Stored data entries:
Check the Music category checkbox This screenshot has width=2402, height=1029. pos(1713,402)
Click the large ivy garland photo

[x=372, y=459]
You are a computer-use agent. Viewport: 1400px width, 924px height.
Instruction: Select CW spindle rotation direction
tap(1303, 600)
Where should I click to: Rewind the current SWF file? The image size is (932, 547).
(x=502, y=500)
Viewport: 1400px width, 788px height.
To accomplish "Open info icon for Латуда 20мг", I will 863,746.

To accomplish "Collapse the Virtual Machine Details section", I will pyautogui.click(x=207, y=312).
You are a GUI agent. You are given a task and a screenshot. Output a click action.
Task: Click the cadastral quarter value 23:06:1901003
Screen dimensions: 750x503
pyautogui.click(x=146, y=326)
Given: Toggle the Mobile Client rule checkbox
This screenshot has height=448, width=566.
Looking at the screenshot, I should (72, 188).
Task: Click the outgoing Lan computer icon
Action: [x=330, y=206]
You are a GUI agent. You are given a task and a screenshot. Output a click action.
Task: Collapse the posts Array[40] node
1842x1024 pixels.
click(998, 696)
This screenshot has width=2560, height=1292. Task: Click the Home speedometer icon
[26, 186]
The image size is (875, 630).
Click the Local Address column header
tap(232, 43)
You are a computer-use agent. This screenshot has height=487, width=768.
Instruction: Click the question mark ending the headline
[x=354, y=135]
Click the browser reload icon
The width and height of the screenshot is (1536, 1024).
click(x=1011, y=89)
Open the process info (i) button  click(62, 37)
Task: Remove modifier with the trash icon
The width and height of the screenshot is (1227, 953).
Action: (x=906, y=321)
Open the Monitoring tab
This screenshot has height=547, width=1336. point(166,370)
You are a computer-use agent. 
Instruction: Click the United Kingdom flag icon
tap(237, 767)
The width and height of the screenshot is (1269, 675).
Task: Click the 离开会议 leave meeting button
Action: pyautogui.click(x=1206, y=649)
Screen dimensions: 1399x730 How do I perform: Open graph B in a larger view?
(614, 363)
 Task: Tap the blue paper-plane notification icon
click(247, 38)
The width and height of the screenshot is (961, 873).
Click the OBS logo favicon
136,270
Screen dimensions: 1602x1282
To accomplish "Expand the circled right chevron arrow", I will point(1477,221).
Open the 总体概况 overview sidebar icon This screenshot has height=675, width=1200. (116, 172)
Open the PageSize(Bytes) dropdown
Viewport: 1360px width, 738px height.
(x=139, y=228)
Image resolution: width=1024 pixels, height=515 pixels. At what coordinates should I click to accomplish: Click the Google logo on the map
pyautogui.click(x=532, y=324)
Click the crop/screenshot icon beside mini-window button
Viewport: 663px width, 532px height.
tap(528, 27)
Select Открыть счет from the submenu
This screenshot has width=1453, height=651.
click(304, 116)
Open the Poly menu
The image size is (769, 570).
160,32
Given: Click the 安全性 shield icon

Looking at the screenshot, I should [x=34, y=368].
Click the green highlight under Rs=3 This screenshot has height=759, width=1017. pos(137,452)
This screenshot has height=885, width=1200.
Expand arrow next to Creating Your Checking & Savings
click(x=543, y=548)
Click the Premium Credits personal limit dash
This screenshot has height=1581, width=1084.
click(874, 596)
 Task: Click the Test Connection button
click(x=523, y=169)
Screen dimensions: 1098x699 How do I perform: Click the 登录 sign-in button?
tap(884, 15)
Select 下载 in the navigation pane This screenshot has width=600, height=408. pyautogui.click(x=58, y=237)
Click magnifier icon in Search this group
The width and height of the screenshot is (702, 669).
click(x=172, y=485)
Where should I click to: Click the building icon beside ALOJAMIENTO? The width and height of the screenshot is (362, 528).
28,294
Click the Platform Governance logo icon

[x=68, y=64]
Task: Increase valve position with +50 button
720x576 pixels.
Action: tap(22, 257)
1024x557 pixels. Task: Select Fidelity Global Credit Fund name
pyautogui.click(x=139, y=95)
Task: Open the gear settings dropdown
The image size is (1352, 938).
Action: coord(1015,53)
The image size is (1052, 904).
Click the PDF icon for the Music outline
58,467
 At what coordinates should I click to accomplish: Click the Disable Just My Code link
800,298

### Description of the task
From the records above, show each line that contains the word "will".

### Exercise answer
To accomplish "Open info icon for Латуда 20мг", I will 863,746.
To accomplish "Collapse the Virtual Machine Details section", I will pyautogui.click(x=207, y=312).
To accomplish "Expand the circled right chevron arrow", I will point(1477,221).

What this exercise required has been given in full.